Segment Start: Data section

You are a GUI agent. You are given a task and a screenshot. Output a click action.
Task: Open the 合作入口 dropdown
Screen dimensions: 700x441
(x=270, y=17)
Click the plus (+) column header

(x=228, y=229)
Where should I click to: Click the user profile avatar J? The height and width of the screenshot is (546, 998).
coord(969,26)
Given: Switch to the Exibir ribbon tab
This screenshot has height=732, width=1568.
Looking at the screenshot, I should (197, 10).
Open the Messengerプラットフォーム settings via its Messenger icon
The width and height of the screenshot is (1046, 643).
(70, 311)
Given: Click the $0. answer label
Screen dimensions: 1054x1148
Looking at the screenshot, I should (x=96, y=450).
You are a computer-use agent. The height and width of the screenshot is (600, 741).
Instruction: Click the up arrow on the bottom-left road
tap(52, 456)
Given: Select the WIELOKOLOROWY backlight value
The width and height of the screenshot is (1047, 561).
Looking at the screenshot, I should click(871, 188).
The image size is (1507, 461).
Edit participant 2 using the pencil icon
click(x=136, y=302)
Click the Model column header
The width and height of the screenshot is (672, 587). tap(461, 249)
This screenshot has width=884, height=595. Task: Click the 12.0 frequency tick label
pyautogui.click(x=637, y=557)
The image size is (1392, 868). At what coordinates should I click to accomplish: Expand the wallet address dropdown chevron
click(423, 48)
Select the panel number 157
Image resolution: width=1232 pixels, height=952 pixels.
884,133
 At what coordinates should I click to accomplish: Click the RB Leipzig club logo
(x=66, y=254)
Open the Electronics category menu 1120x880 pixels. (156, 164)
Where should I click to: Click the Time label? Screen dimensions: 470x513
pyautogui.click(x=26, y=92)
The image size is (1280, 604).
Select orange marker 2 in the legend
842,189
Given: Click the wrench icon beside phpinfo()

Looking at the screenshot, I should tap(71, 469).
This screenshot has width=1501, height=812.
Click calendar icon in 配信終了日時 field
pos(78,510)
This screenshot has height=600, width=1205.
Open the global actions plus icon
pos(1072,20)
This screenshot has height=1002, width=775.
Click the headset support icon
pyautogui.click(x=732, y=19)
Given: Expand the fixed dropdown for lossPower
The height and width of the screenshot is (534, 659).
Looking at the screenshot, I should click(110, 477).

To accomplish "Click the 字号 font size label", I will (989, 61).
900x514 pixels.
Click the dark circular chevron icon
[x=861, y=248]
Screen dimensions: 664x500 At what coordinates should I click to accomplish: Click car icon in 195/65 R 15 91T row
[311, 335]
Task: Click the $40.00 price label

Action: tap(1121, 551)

Segment End: Data section

**Exercise description**
Copy every entry exactly, leaving nothing out.

**Answer to this exercise**
You are a GUI agent. You are given a task and a screenshot. Output a click action.
Task: Open the 合作入口 dropdown
Screen dimensions: 700x441
(x=270, y=17)
Click the plus (+) column header

(x=228, y=229)
Where should I click to: Click the user profile avatar J? The height and width of the screenshot is (546, 998).
coord(969,26)
Given: Switch to the Exibir ribbon tab
This screenshot has height=732, width=1568.
Looking at the screenshot, I should (197, 10).
Open the Messengerプラットフォーム settings via its Messenger icon
The width and height of the screenshot is (1046, 643).
(70, 311)
Given: Click the $0. answer label
Screen dimensions: 1054x1148
Looking at the screenshot, I should (x=96, y=450).
You are a computer-use agent. The height and width of the screenshot is (600, 741).
Instruction: Click the up arrow on the bottom-left road
tap(52, 456)
Given: Select the WIELOKOLOROWY backlight value
The width and height of the screenshot is (1047, 561).
Looking at the screenshot, I should click(871, 188).
The image size is (1507, 461).
Edit participant 2 using the pencil icon
click(x=136, y=302)
Click the Model column header
The width and height of the screenshot is (672, 587). tap(461, 249)
This screenshot has width=884, height=595. Task: Click the 12.0 frequency tick label
pyautogui.click(x=637, y=557)
The image size is (1392, 868). At what coordinates should I click to accomplish: Expand the wallet address dropdown chevron
click(423, 48)
Select the panel number 157
Image resolution: width=1232 pixels, height=952 pixels.
884,133
 At what coordinates should I click to accomplish: Click the RB Leipzig club logo
(x=66, y=254)
Open the Electronics category menu 1120x880 pixels. (156, 164)
Where should I click to: Click the Time label? Screen dimensions: 470x513
pyautogui.click(x=26, y=92)
The image size is (1280, 604).
Select orange marker 2 in the legend
842,189
Given: Click the wrench icon beside phpinfo()

Looking at the screenshot, I should tap(71, 469).
This screenshot has width=1501, height=812.
Click calendar icon in 配信終了日時 field
pos(78,510)
This screenshot has height=600, width=1205.
Open the global actions plus icon
pos(1072,20)
This screenshot has height=1002, width=775.
Click the headset support icon
pyautogui.click(x=732, y=19)
Given: Expand the fixed dropdown for lossPower
The height and width of the screenshot is (534, 659).
Looking at the screenshot, I should click(110, 477).

To accomplish "Click the 字号 font size label", I will (989, 61).
900x514 pixels.
Click the dark circular chevron icon
[x=861, y=248]
Screen dimensions: 664x500 At what coordinates should I click to accomplish: Click car icon in 195/65 R 15 91T row
[311, 335]
Task: Click the $40.00 price label

Action: tap(1121, 551)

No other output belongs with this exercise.